Sempat Pingsan, Korban SUTET Nekad Mogok Makan
Senin, 16 Jan 2006 20:25 WIB
Jakarta - Setelah dideru derasnya hujan, salah satu aktivis korban Saluran Udara Tegangan Ekstra Tinggi (SUTET), Nurdin (42) sempat pingsan saat menggelar aksi di depan gedung DPR/MPR RI Senayan, Jakarta, Senin (16/1/2006). Namun peristiwa itu tidak menyurutkan niatnya melanjutkan aksi mogok makan. Kejadian berawal ketika kelompok Solidaritas Aksi Korban Sutet Indonesia (SAKSI) menanti hasil dialog antara perwakilan kelompoknya dengan anggota Komisi VII DPR RI pada pukul 10.30 WIB. Selama penantian di derasnya hujan itu, pada pukul 12.00 WIB, salah satu aktivis korban SUTET, Nurdin tidak sadarkan diri. Nurdin langsung dilarikan ke RS Cipto Mangungkusumo (RSCM), Jl Diponegoro, Jakarta Pusat. Sesampainya di RSCM, pria asal Cianjur ini dirawat di Instalasi Gawat Darurat (IGD) Penyakit Dalam. Ketika detikcom mengunjungi Nurdin, dia sudah dalam keadaan sadar. Namun pihak rumah sakit melarang detikcom untuk mewawancarai Nurdin. "Masalah yang dihadapi Nurdin adalah tidak adanya asupan makanan sehingga membuat iritasi di usus dan lambung," ujar dokter jaga di IGD, dr Muhadi kepada detikcom, Senin (16/1/2006).
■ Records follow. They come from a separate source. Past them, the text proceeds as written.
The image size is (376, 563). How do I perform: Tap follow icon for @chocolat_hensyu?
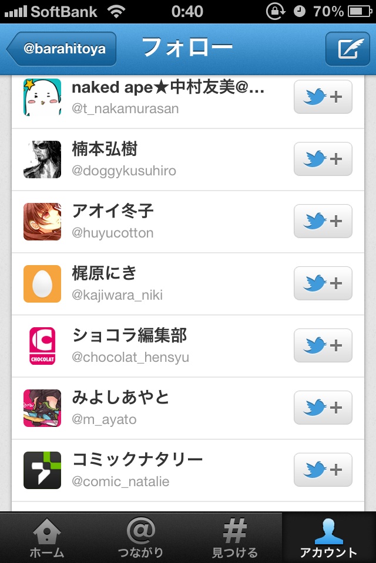(323, 345)
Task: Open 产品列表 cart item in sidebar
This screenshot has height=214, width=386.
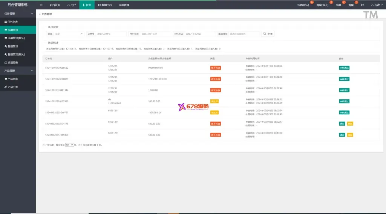Action: [13, 79]
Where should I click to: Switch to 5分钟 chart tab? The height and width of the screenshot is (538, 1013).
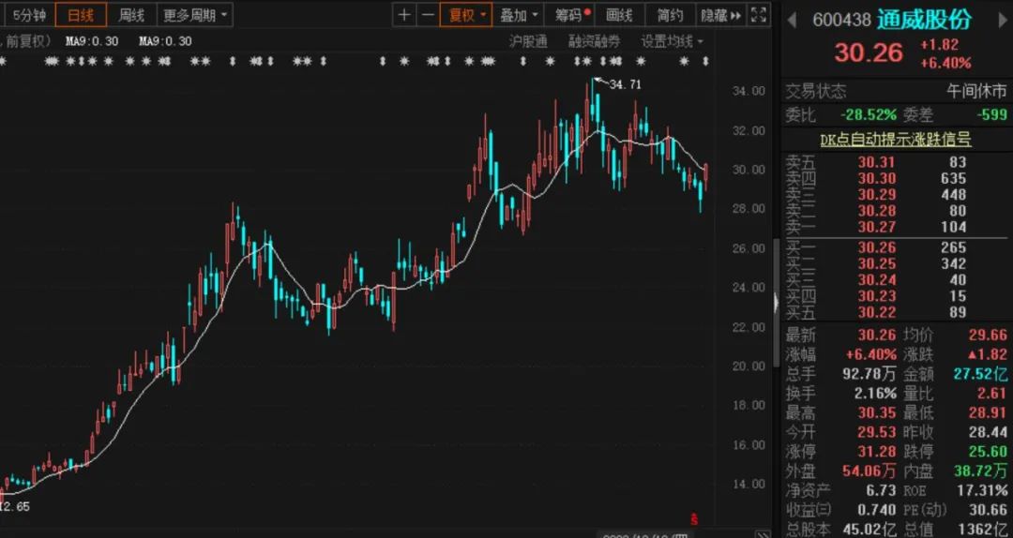tap(29, 15)
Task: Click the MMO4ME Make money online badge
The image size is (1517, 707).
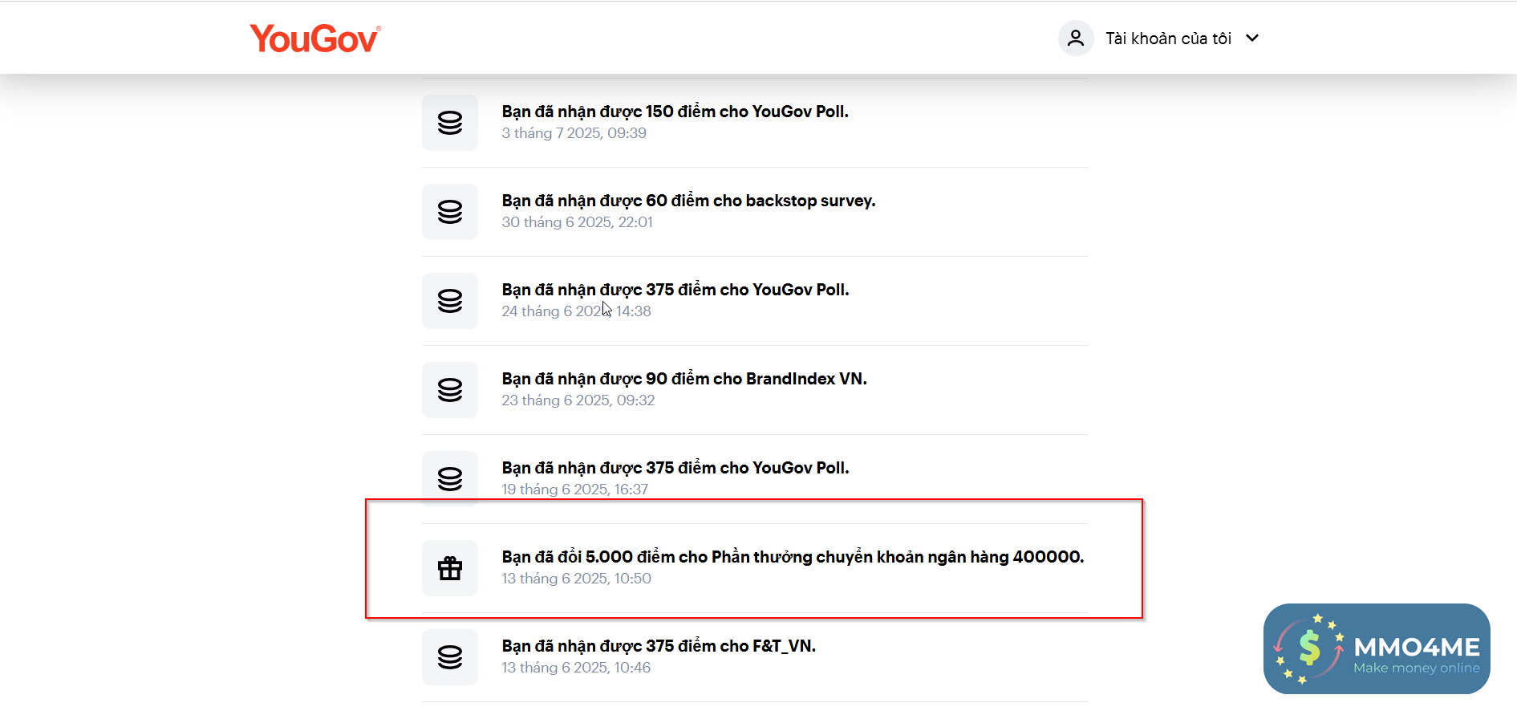Action: [x=1377, y=648]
Nurdin yang terbaring tanpa ditemani keluarganya itu masih bertekad melanjutkan aksi. Ini diperlihatkan dari jahitan di mulutnya yang enggan dilepasnya. "Ia juga menolak asupan makan melalui mulut. Akhirnya digunakan infus makanan melalui suntikan," tambah Muhadi. Saat ini, Muhadi masih mengasumsikan bahwa Nurdin mengidap dehidrasi. Namun lebih jelasnya, ditambahkan Muhadi, harus menunggu hasil laboratorium terhadap Nurdin. Sementara itu, koordinator SAKSI, Mustar Bonaventura menegaskan tidak akan mengambil hasil laboratorium itu. "Karena kami tidak akan menghentikan aksi mogok makan," jelas Mustar.